Ainsi, lorsque la cession des titres d'une société éditrice emportant un changement de contrôle est réalisée dans le cadre d'une opération de fusion, de scission ou d'apport partiel d'actif placée sous le régime spécial, la plus-value afférente aux titres apportés bénéficie d'un sursis d'imposition et n'est donc pas soumise au secteur d'imposition au taux de 25 %.

En contrepartie, la société apporteuse doit s'engager à calculer les plus-values de cession afférentes aux titres reçus en contrepartie de l'apport par référence à la valeur que les biens apportés avaient du point de vue fiscal dans ses propres écritures. La plus-value latente tirée de la valorisation de l'autorisation d'usage des ressources radioélectriques pour l'édition d'un service de télévision se réalisera donc lors de cette cession ultérieure des titres reçus en échange.

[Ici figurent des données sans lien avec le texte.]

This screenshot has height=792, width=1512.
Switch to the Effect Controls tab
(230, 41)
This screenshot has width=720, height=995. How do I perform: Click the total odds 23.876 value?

En application du septième alinéa du a du I de l'article 219 du CGI, les plus-values réalisées à l'occasion de la cession des titres reçus en échange de l'apport sont  imposées, à hauteur de la plus-value afférente aux titres initialement apportés, au taux prévu au IV de l'article 219 du CGI, soit un taux de 19 %.

C. Cumul avec la taxe de l'article 1019 du CGI

140

Les opérations de cession, apport ou échange de titres portant sur des sociétés titulaires d'une autorisation d'usage de la ressource radioélectrique sont soumises à la taxe sur la cession de titres d'un éditeur de service de communication audiovisuelle prévue à l'article 1019 du CGI.

Cette taxe s'applique notamment aux opérations portant sur des sociétés titulaires d'une autorisation délivrée par le CSA pour la diffusion de services de télévision par voie herztienne en mode numérique (TNT).

Les cessions visées par le présent dispositif sont donc également susceptibles de relever du champ d'application de la taxe prévue à l'article 1019 du CGI et commentée au BOI-ENR-DMTOM-40-50-10.